El Amargo Secreto

El precio de la osadía

Álex temblaba bajo los árboles, con el corazón palpitando como un tambor. Acababa de escuchar la verdad de labios de Orfeo: aún lo amaba, aún lo necesitaba. Sus lágrimas ardían en el frío, pero por primera vez en días, había esperanza.

—Te sacaré de aquí… —murmuró, apretando la manta azul contra el pecho—. Te lo prometo.

No alcanzó a dar un paso cuando un ruido seco lo sacudió. Un crujido en la maleza. Una sombra detrás de él.

Antes de reaccionar, dos hombres enormes lo sujetaron por los brazos.

—¿Qué tenemos aquí? —escupió uno con una sonrisa torcida.

Álex forcejeó, desesperado.

—¡Suéltenme! ¡Déjenme ir!

Pero no hubo tiempo de gritar más. Lo arrastraron por el jardín como si fuera un ladrón, hasta las escaleras principales de la mansión. La puerta se abrió con violencia.

Damián apareció.

Impecable, elegante, con su eterna copa de vino en la mano. Pero sus ojos eran cuchillas.

—Vaya, vaya… —dijo con voz cargada de veneno—. El perro callejero ha vuelto a olfatear donde no debe.

Álex sintió cómo la rabia y el miedo chocaban dentro de él.

—Orfeo es mío. ¡No puedes tenerlo! —escupió, aunque el corazón le latía en la garganta.

Damián rió con desprecio.

—Tu ingenuidad es… deliciosa. Orfeo es mío, porque yo lo decidí. Y tú… —se inclinó hasta tenerlo a centímetros, susurrándole como quien lanza una daga— tú eres nadie.

Álex quiso responder, pero un golpe seco en el estómago lo dobló en dos. Uno de los secuaces lo había castigado sin esperar orden.

—¡Basta! —ordenó Damián, disfrutando de su agonía—. No lo maten. No aún.

Se giró lentamente, como un juez que dicta sentencia.

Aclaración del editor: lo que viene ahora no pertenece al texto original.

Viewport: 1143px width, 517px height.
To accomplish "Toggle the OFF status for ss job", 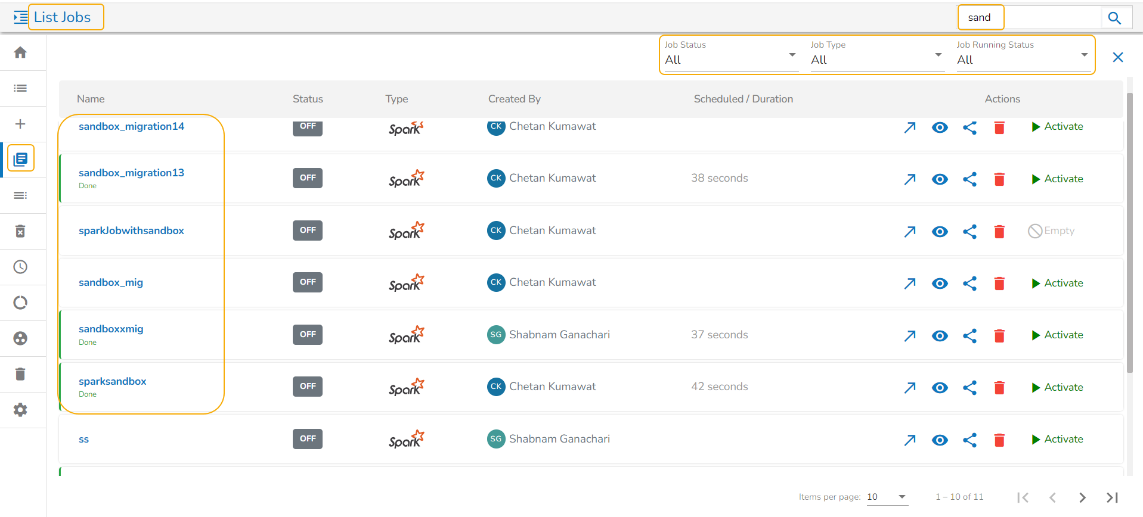I will pyautogui.click(x=307, y=439).
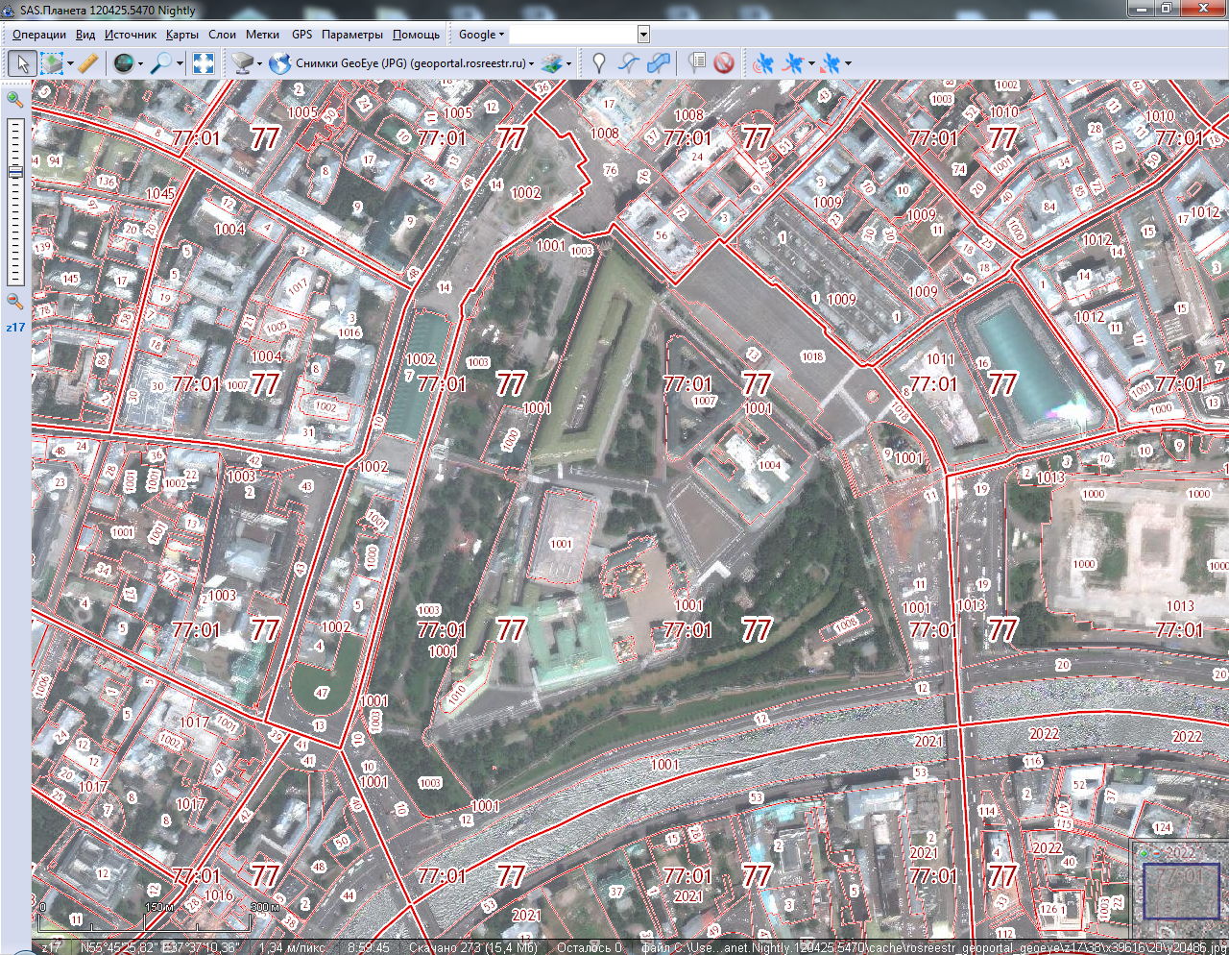
Task: Click the ruler distance measurement tool
Action: tap(87, 63)

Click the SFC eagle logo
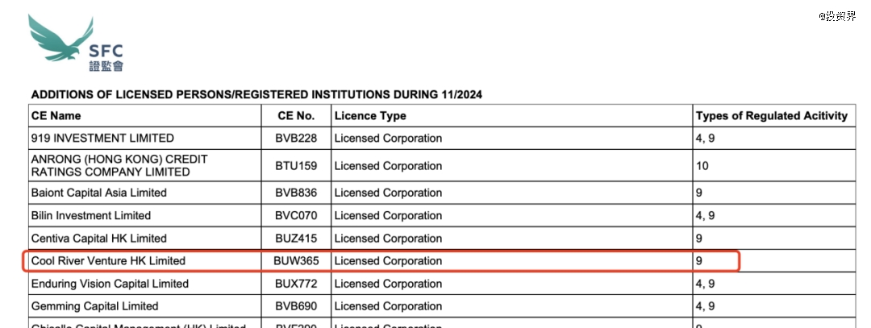pyautogui.click(x=76, y=44)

—Llévenlo a los suburbios. Aléjenlo de aquí, de este mundo. Que aprenda que no pertenece a nosotros. Que nunca debió cruzar esa línea.

Lo cargaron como un saco de despojos, arrojándolo dentro de un coche negro que atravesó las avenidas desiertas hasta dejar atrás los edificios aristocráticos, los cafés iluminados, los salones de lujo.

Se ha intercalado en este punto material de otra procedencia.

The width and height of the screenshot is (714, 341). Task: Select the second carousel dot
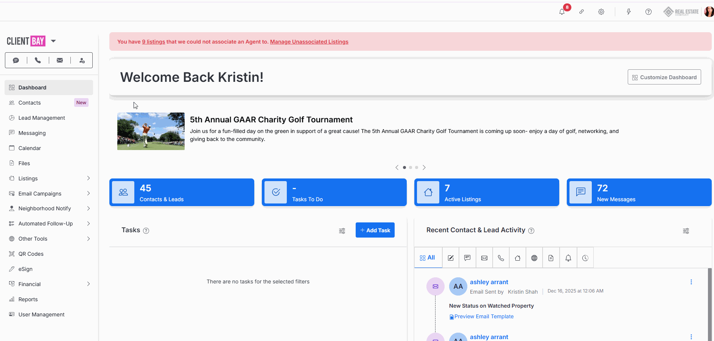point(411,167)

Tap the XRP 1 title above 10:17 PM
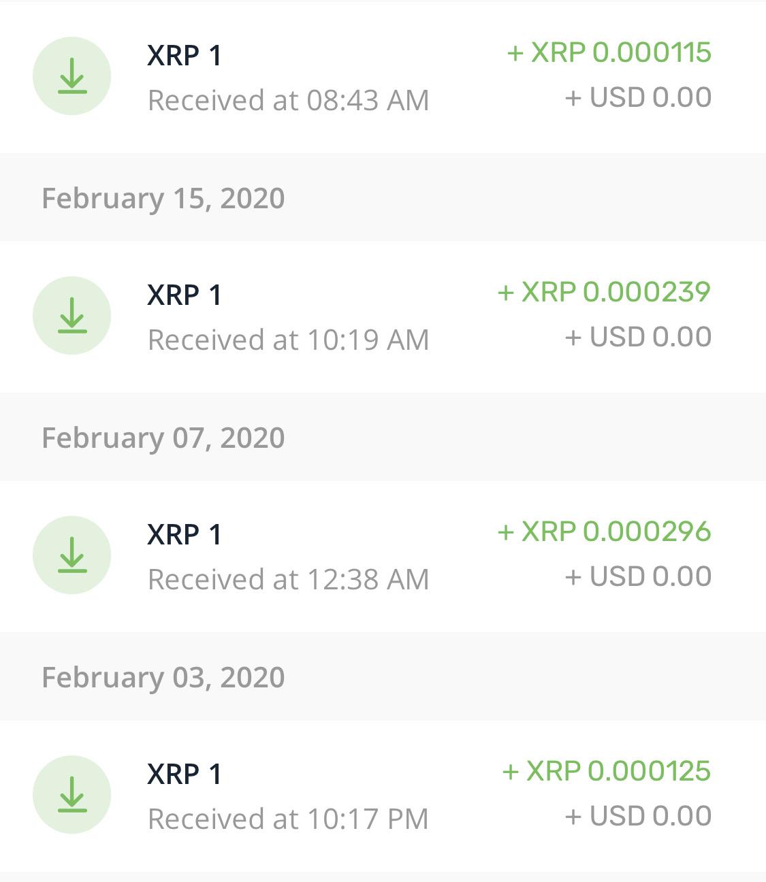click(185, 774)
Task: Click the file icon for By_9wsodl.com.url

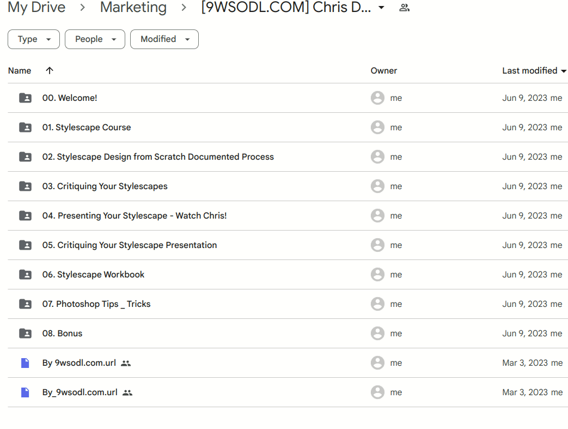Action: pyautogui.click(x=25, y=392)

La ciudad fue cambiando: calles más grises, casas derruidas, la miseria pintada en cada esquina. Allí lo arrojaron, como basura, contra el barro frío.

—Aquí perteneces, mocoso —dijo uno de los hombres antes de escupir cerca de él y subir al coche.

Los faros se alejaron, dejándolo solo, maltrecho, con la nieve cayendo sobre su cuerpo.

Álex permaneció de rodillas, con la respiración entrecortada. El dolor físico era nada comparado con la herida que llevaba dentro. Se había atrevido a acercarse, había osado soñar con liberar a Orfeo… y lo habían castigado por ello.

Pero, incluso así, en el fondo de su corazón ardía una llama. La promesa que había hecho al escuchar su voz.

No me rendiré. Aunque me arranquen todo, no dejaré de luchar por él.

Álex se levantó tambaleante, con la manta azul aún entre sus manos, manchada de barro.

Cuando alzó la vista, un par de ojos lo observaban desde un callejón oscuro. No eran ojos cualquiera: brillaban con un interés extraño, como si aquel desconocido lo hubiera estado esperando.

La voz salió de la penumbra, baja y peligrosa:

—Si quieres recuperar a Orfeo… yo puedo ayudarte.